Angular momentum is L = Iw, and conservation of angular momentum is I1*w1 = I2*w2. The moment of inertia of a disk about its center is MR^2 / 2, where M is the mass of the disk. A point mass has no moment of inertia about its own centerline, so you don't contribute to the moment of inertia when you're at the center, and I2 is simply the moment of inertia of the disk. By the parallel axis theorem, the moment of inertia of a point mass about an axis a distance r from the point is mr^2, and since you're at the rim of the merry go round, r = R. So I1 = MR^2 / 2 + mR^2.
Now, solve for M.
I1w1 = I2w2
MR^2 w1 / 2 + mR^2 w1 = MR^2 w2 / 2
MR^2 (w2 - w1) / 2 = mR^2 w1
M = m * 2 w1 / (w2 - w1)
Dimensions work out, mass = mass * length / length. Plugging in values,
M = m * 2 * 1/4 / 3/4
M = m * 2/3
So, if you're m = 170 kg, the merry go round is M = 57 kg, which is about 120 lb for Americans like me. Seems reasonable.

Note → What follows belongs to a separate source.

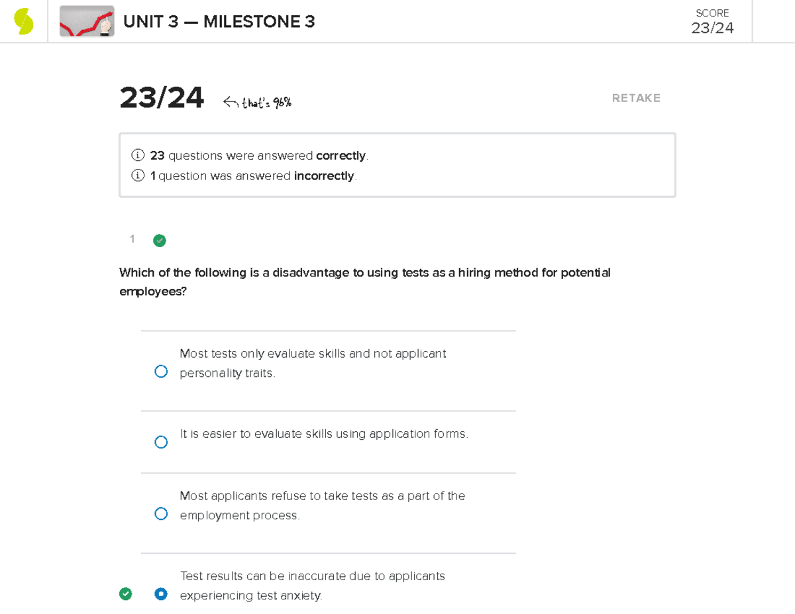Open the red chart unit thumbnail
The image size is (795, 614).
(87, 22)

If you were truly a point mass, the merry go round would be spinning a bit faster with you at the center, and about the same with you at the edge. So if w2 were bigger, that means the factor would actually be a bit lower than 2/3, which means the mass of the merry go round is probably a little bit overestimated.
At the same time, the mass of the merry go round is probably biased a little toward the center (assuming the hub is sturdy, and the bars are spaced more closely at the center than the outside) versus uniformly distributed. That means w1 is bigger than it would be under the uniform distribution assumption, and w2 wouldn't change much, because you're more massive. That would drive the mass factor up, which means the mass of the merry go round is probably a little underestimated.
So the net effect of those assumptions is an approximate wash.
Wait, 170 kg? Oops. I would have recognized that as a problem if I knew metric better. Sorry, Chad. At least I approximated you as a point mass.
Also, I apparently don't know the difference between 1/3 and 2/3. 170 kg * 2/3 would have been 114 kg. But 127 kg * 2/3 is 85 kg, or about 187 lb. Still a reasonable number.